= Records drawn from a dataset =
* * *

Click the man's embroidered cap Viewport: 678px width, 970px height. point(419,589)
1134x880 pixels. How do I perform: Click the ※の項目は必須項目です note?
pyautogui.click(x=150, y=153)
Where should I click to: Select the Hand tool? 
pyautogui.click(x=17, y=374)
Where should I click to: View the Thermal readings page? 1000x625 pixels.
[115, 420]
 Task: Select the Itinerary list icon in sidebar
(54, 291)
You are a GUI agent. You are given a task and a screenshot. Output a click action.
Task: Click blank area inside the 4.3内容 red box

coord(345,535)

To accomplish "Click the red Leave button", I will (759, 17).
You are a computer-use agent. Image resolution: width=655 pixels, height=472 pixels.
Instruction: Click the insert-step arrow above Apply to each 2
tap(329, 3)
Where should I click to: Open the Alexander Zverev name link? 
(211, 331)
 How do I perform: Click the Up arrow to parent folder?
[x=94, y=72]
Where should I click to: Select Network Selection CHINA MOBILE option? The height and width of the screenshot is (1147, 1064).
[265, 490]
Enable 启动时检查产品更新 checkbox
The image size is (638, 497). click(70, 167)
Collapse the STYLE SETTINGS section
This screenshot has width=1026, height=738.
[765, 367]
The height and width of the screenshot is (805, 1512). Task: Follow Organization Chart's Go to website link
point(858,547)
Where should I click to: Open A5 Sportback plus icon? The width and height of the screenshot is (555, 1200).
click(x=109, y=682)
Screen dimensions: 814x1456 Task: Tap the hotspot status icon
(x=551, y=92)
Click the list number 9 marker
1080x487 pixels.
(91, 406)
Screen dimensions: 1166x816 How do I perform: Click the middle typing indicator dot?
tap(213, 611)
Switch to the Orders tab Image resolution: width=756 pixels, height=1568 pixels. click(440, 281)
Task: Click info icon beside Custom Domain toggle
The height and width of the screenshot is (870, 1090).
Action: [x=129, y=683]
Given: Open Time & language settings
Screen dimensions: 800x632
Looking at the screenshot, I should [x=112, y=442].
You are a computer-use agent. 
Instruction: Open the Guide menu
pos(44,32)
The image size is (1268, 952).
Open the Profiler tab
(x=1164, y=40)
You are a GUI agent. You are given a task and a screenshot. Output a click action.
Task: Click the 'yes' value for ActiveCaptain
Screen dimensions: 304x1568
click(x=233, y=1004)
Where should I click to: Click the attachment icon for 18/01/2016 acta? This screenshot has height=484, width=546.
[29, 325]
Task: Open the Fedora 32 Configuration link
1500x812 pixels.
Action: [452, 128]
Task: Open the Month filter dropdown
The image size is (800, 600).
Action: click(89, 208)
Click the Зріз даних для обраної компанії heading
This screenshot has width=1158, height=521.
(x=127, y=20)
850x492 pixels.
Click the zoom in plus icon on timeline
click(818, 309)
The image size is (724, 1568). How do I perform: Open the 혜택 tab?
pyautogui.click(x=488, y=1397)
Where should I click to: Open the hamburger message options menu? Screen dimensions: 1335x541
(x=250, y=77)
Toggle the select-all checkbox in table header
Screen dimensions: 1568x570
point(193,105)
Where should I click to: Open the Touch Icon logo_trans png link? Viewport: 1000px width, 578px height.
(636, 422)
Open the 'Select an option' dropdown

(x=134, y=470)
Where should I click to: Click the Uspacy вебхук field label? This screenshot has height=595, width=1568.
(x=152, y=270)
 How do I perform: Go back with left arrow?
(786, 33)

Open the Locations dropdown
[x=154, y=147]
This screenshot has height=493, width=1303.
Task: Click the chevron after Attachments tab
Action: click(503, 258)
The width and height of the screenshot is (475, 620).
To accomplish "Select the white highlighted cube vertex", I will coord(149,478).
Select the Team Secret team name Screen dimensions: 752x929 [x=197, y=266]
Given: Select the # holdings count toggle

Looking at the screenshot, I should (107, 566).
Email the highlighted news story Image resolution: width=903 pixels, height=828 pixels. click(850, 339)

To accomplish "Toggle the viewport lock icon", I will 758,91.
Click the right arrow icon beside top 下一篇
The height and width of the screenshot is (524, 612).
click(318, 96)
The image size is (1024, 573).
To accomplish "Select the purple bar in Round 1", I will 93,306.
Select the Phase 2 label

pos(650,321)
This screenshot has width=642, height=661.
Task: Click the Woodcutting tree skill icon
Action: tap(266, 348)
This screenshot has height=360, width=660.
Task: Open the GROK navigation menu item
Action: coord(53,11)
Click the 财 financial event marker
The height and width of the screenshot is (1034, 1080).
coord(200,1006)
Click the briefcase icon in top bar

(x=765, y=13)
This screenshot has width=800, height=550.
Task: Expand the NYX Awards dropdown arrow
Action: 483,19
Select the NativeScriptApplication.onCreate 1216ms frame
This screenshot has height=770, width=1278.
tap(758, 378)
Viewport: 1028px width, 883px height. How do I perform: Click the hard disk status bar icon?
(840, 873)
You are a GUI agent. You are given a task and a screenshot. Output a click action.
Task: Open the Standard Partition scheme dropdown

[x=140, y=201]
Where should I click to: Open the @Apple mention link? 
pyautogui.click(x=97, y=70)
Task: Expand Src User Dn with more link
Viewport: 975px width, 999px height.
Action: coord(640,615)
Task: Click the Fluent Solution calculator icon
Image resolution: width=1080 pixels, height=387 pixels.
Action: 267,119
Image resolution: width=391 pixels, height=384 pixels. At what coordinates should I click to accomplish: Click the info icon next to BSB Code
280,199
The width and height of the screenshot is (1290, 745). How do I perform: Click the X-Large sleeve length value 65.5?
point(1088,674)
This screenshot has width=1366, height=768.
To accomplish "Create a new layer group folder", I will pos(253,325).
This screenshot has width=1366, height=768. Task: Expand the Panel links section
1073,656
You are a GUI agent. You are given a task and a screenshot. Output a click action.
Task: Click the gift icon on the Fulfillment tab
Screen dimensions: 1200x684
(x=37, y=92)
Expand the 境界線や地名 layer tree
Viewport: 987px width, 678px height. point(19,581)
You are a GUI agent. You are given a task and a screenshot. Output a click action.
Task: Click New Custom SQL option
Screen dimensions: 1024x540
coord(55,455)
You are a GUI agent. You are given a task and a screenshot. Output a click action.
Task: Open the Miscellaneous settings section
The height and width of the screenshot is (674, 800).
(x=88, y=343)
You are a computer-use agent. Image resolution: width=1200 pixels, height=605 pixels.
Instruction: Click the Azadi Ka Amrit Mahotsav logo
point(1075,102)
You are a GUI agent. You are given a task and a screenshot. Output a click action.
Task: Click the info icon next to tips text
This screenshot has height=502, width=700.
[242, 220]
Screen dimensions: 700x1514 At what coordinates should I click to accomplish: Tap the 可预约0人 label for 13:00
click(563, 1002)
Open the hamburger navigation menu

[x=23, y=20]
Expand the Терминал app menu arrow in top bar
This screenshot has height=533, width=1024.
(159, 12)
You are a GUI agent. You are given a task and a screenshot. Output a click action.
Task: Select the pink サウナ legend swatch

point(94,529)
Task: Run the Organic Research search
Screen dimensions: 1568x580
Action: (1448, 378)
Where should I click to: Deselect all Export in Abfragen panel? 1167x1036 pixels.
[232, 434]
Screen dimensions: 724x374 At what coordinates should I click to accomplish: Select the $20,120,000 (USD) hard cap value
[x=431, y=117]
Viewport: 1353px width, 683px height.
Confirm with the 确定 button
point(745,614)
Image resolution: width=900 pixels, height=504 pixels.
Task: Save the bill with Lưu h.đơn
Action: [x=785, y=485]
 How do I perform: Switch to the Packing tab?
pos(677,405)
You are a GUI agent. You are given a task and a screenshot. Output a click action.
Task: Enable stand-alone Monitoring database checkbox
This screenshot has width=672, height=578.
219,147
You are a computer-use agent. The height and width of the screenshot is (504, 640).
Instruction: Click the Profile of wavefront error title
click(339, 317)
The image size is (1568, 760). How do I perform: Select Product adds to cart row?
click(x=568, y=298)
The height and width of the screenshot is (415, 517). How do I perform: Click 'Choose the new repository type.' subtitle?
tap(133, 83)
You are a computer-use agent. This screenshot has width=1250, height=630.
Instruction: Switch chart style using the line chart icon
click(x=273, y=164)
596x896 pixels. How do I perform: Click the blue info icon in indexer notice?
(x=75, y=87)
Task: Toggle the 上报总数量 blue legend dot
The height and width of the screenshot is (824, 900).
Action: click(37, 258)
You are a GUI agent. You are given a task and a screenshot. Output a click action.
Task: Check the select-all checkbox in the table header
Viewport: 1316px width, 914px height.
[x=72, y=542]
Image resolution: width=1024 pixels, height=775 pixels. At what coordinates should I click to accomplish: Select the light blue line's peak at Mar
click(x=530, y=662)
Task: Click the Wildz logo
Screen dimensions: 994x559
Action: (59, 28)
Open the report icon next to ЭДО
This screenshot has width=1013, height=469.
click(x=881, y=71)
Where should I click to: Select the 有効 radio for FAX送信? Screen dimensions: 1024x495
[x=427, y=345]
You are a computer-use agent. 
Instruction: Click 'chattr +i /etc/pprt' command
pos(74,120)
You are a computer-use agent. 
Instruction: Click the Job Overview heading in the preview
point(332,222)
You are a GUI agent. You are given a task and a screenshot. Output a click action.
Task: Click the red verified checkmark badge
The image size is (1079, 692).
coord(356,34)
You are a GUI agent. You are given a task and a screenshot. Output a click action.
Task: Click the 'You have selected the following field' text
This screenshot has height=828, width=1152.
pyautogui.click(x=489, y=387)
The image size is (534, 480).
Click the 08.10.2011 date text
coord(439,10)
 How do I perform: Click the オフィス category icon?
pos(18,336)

* * *

= DIRECTIONS =
Show all lines above containing "Custom".

= TASK OUTPUT =
Task: Click info icon beside Custom Domain toggle
Task: Click New Custom SQL option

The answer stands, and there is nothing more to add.